The Problem With Our Defense of *Certain* Celebrities

When Lady Gaga performed at the Super Bowl a few weeks back, we saw a strange thing happen. Once people got over the initial debate about whether or not the show was meant to be political, a new debate seemed to arise, and this one was solely focused on Gaga’s physique.

Given the nature of the sometimes not-so-kind internet, we weren’t necessarily shocked to see people critiquing the star’s figure, but it warmed our hearts to see the amount of people coming out in social media droves to not only defend her, but applaud her for baring her belly just the way it was.

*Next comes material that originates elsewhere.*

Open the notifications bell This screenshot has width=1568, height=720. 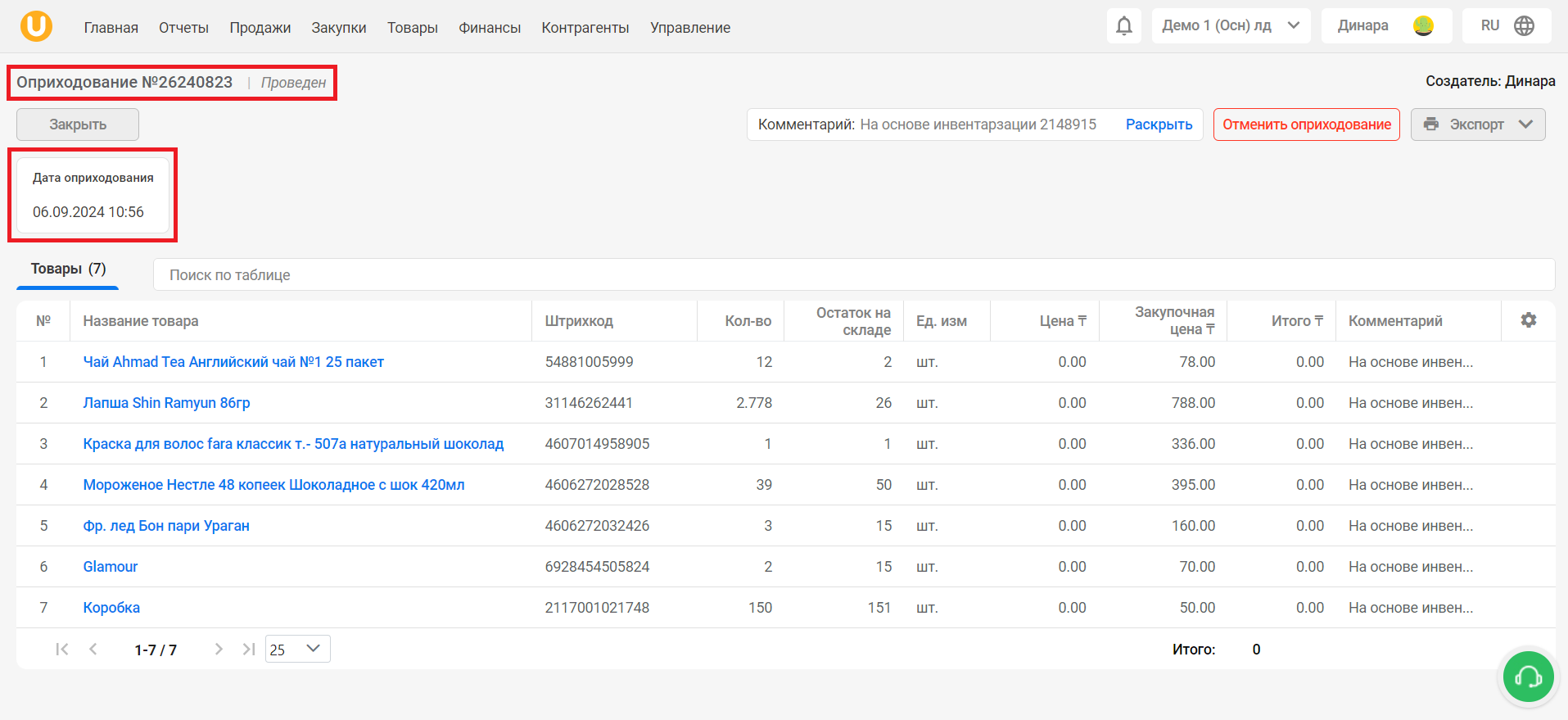coord(1124,26)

Instead of headlines about trolls ripping her body apart, we saw mostly pieces about her fans ripping the body shamers apart, and immediately felt aglow inside.

Yet, we felt a twinge of pain as well. Not for Gaga, per se, but for the “Gagas” that came before her — the stars that only saw the negative side of the social media sword. Take Britney Spears, for instance. Though it happened 10 years ago, it still seems like yesterday that Brit-Brit took the stage at the VMAs looking… a little less like Britney than usual. Looking back on the photos today, we struggle to find fault with them: Girl has better abs in them than most of us will ever have, and gave birth to not one, but two children both years prior. Beyond that, she was embroiled at the time in a very public mental health and addiction crisis. Yet, despite everything, people chose to tear her appearance apart.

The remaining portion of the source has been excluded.